→ Directions:
Transcribe each line of the material exactly as it stands.

→ Excerpted records:

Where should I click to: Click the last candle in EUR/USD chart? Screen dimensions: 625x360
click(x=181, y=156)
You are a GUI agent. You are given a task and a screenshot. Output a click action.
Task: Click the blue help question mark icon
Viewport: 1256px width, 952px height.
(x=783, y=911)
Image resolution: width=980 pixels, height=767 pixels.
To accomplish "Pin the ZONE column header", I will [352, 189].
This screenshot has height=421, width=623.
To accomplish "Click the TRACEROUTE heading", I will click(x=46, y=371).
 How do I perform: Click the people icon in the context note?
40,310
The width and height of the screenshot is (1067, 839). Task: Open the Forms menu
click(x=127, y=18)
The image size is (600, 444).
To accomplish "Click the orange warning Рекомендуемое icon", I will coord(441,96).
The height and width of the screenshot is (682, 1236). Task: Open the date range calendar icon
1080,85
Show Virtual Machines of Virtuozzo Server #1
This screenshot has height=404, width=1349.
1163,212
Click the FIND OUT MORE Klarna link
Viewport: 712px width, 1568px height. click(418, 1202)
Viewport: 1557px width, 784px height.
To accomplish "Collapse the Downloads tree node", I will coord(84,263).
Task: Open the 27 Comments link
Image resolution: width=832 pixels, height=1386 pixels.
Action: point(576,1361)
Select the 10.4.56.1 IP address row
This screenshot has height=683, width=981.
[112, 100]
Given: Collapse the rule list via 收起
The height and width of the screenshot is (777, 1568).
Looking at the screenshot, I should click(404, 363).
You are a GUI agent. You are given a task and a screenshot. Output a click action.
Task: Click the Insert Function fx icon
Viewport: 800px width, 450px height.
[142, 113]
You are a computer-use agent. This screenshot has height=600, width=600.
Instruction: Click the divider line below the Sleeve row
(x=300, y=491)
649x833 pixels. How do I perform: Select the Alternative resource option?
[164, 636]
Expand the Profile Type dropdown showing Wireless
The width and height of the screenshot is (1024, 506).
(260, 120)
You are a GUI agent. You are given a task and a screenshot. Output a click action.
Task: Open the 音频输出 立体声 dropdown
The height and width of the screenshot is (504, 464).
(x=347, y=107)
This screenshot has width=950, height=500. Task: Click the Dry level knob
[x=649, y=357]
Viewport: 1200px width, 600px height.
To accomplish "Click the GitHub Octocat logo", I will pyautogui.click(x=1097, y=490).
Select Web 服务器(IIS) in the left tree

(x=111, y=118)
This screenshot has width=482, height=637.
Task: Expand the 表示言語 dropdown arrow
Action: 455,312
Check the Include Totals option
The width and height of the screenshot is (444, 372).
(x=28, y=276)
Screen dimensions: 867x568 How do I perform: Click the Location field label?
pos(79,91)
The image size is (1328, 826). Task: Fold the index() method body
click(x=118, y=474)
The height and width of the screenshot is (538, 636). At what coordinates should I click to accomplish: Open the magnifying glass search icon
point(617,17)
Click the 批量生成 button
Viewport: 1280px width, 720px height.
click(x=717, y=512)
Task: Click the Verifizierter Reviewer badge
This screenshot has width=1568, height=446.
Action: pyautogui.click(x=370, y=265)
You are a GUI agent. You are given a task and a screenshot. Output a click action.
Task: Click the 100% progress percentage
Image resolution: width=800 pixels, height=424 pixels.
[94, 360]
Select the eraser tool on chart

→ Solved exercise:
Where should I click to: Click the last candle in EUR/USD chart? Screen dimensions: 625x360
click(x=181, y=156)
You are a GUI agent. You are given a task and a screenshot. Output a click action.
Task: Click the blue help question mark icon
Viewport: 1256px width, 952px height.
(x=783, y=911)
Image resolution: width=980 pixels, height=767 pixels.
To accomplish "Pin the ZONE column header", I will [352, 189].
This screenshot has height=421, width=623.
To accomplish "Click the TRACEROUTE heading", I will click(x=46, y=371).
 How do I perform: Click the people icon in the context note?
40,310
The width and height of the screenshot is (1067, 839). Task: Open the Forms menu
click(x=127, y=18)
The image size is (600, 444).
To accomplish "Click the orange warning Рекомендуемое icon", I will coord(441,96).
The height and width of the screenshot is (682, 1236). Task: Open the date range calendar icon
1080,85
Show Virtual Machines of Virtuozzo Server #1
This screenshot has height=404, width=1349.
1163,212
Click the FIND OUT MORE Klarna link
Viewport: 712px width, 1568px height. click(418, 1202)
Viewport: 1557px width, 784px height.
To accomplish "Collapse the Downloads tree node", I will coord(84,263).
Task: Open the 27 Comments link
Image resolution: width=832 pixels, height=1386 pixels.
Action: point(576,1361)
Select the 10.4.56.1 IP address row
This screenshot has height=683, width=981.
[112, 100]
Given: Collapse the rule list via 收起
The height and width of the screenshot is (777, 1568).
Looking at the screenshot, I should click(404, 363).
You are a GUI agent. You are given a task and a screenshot. Output a click action.
Task: Click the Insert Function fx icon
Viewport: 800px width, 450px height.
[142, 113]
You are a computer-use agent. This screenshot has height=600, width=600.
Instruction: Click the divider line below the Sleeve row
(x=300, y=491)
649x833 pixels. How do I perform: Select the Alternative resource option?
[164, 636]
Expand the Profile Type dropdown showing Wireless
The width and height of the screenshot is (1024, 506).
(260, 120)
You are a GUI agent. You are given a task and a screenshot. Output a click action.
Task: Open the 音频输出 立体声 dropdown
The height and width of the screenshot is (504, 464).
(x=347, y=107)
This screenshot has width=950, height=500. Task: Click the Dry level knob
[x=649, y=357]
Viewport: 1200px width, 600px height.
To accomplish "Click the GitHub Octocat logo", I will pyautogui.click(x=1097, y=490).
Select Web 服务器(IIS) in the left tree

(x=111, y=118)
This screenshot has width=482, height=637.
Task: Expand the 表示言語 dropdown arrow
Action: 455,312
Check the Include Totals option
The width and height of the screenshot is (444, 372).
(x=28, y=276)
Screen dimensions: 867x568 How do I perform: Click the Location field label?
pos(79,91)
The image size is (1328, 826). Task: Fold the index() method body
click(x=118, y=474)
The height and width of the screenshot is (538, 636). At what coordinates should I click to accomplish: Open the magnifying glass search icon
point(617,17)
Click the 批量生成 button
Viewport: 1280px width, 720px height.
click(x=717, y=512)
Task: Click the Verifizierter Reviewer badge
This screenshot has width=1568, height=446.
Action: pyautogui.click(x=370, y=265)
You are a GUI agent. You are given a task and a screenshot. Output a click action.
Task: Click the 100% progress percentage
Image resolution: width=800 pixels, height=424 pixels.
[94, 360]
Select the eraser tool on chart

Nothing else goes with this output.